La bataille de Ramadi a fait en trois jours au moins 500 morts --civils et soldats-- selon des responsables, et environ 24.000 personnes ont fui la cité d'après l'Organisation internationale des migrations (OIM).
Une contre-offensive semble imminente, de façon à empêcher l'EI de construire des positions défensives élaborées.
Le Premier ministre Haider al-Abadi a ordonné lundi "l'installation de nouvelles lignes de défense à Ramadi pour redéployer les troupes", ont indiqué ses services après sa rencontre à Bagdad avec le ministre de la Défense iranien Hossein Dehghan.
Mais pour les analystes, la tâche sera ardue dans la province d'Al-Anbar, contrôlée en majeure partie par les jihadistes.
Il s'agit du "berceau de la communauté sunnite, qui n'a pas complètement rejeté l'EI", indique l'expert Ayham Kamel, directeur du groupe Eurasia pour le Moyen-orient.
"Ce n'est pas qu'elle approuve l'EI, mais elle peut avoir peur ou veut se couvrir.

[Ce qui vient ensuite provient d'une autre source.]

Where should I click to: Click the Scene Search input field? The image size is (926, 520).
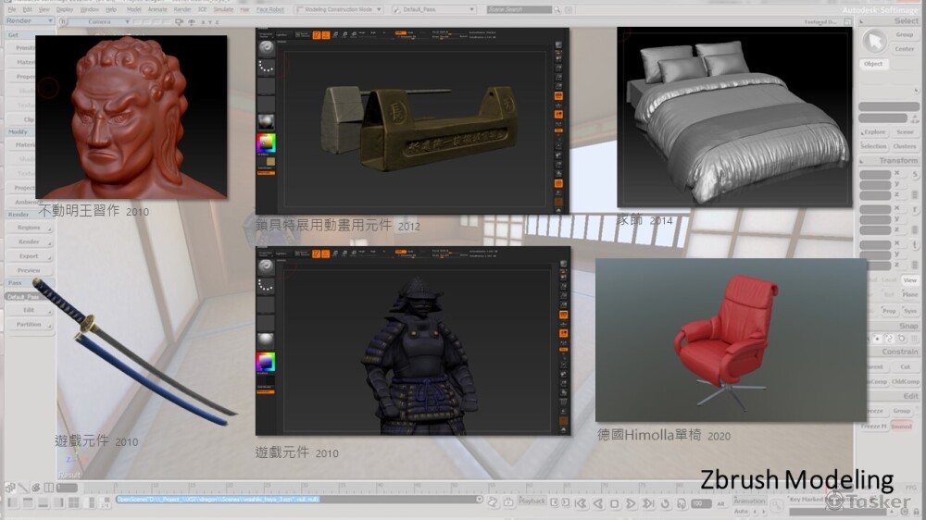[519, 9]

Elle ne va pas se révolter contre l'EI", a-t-il ajouté.
Le groupe extrémiste sunnite était présent à Al-Anbar avant même son offensive fulgurante de juin dernier dans le nord et l'ouest de l'Irak. Fort de dizaines de milliers d'hommes, l'EI occupe aussi de vastes régions en Syrie voisine.
L'issue des combats à Ramadi démontre la capacité de ce groupe à mener bataille sur plusieurs fronts. A la veille de cette offensive, il a lancé une attaque pour prendre la ville antique de Palmyre en Syrie, pays en guerre depuis 2011.
Lundi, l'EI s'est emparé de deux champs gaziers près de cette cité ancienne de plus de 2.000 ans, située dans la province de Homs, limitrophe de l'Irak, a rapporté une ONG.
Les combats se sont poursuivis entre le régime syrien et l'EI, qui se trouve autour de Palmyre et à un kilomètre seulement des ruines de ce site inscrit au patrimoine mondial de l'Humanité.
Dans la ville, "chacun est cloîtré chez soi", a affirmé Khalil al-Hariri, directeur du musée, présent sur place. "Les gens ont peur de sortir."